AUSSTELLUNG Der Kunstraum Bethanien zeigt neue urbane Veränderungsbewegungen in Europa

Das Neue an dieser Bewegung sei, dass die Zivilgesellschaft von sich aus aktiv werde

Eine bemerkenswerte Ausstellung „We-Traders“ des Goethe-Instituts im Kreuzberger Kunstraum Bethanien zeigt noch bis zum Wochenende die Breite und Vielfalt einer neuen urbanen Veränderungsbewegung in Europa. Gemeint sind Bürger, die sich gegenseitig helfen, selbst anpacken, handeln. In den Städten Europas wächst aus dem Protest gegen die Finanz- und Wirtschaftskrise derzeit eine neue Kraft des Stadtwandels. Auch vier Berliner Beispiele werden gezeigt.

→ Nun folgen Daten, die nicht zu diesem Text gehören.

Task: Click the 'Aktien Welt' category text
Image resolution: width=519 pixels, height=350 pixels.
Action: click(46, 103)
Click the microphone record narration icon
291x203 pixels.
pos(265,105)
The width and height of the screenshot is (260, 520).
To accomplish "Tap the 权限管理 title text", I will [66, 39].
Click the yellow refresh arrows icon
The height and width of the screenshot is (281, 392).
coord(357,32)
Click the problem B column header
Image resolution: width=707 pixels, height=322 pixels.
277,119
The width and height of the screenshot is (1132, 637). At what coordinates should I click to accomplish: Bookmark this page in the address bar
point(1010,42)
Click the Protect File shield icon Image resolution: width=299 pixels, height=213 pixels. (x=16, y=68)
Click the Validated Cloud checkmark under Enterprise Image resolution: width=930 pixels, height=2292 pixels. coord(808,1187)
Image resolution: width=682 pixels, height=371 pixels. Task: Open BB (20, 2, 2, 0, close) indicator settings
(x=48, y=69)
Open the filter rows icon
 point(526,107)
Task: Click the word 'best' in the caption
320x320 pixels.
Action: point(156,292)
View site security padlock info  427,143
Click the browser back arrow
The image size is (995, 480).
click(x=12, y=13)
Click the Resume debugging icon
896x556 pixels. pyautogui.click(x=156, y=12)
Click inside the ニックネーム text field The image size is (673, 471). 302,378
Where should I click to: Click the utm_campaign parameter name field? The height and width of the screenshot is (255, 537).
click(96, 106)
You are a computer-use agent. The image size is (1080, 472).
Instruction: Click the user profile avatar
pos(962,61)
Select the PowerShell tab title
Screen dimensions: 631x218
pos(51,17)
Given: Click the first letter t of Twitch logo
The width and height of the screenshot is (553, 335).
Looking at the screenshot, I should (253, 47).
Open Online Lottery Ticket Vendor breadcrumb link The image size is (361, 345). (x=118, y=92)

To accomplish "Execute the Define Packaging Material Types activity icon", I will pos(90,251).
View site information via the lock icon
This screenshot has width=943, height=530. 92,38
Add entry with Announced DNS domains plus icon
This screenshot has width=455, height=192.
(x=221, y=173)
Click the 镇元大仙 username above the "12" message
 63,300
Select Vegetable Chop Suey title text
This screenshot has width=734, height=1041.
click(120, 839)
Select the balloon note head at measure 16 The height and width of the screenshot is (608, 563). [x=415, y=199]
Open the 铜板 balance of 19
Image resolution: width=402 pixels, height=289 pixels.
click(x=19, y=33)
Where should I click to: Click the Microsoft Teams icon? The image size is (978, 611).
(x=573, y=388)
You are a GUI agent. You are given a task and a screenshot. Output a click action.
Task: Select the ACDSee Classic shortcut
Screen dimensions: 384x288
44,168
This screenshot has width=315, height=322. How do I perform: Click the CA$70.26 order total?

Wir, die Bürger, handeln jetzt, bedeutet der Ausstellungstitel „We-Traders“. „Das Neue an dieser Bewegung ist, dass die Zivilgesellschaft nicht länger auf eine Einladung zur Partizipation wartet, sondern von sich aus aktiv wird“, erklärt Rose Epple, eine der beiden Kuratorinnen der Ausstellung, die in diesem Jahr durch die fünf europäischen Städte Madrid, Turin, Berlin, Lissabon und Toulouse wandert. Berlin ist die dritte Station. Zugleich rekurriert der Begriff „Trade“ auf das Moment des Tauschens, des Austauschs von Erfahrungen. Urbane Veränderer in Europas Städten geben ihr Wissen untereinander weiter – eine kontinentale Lernwerkstatt.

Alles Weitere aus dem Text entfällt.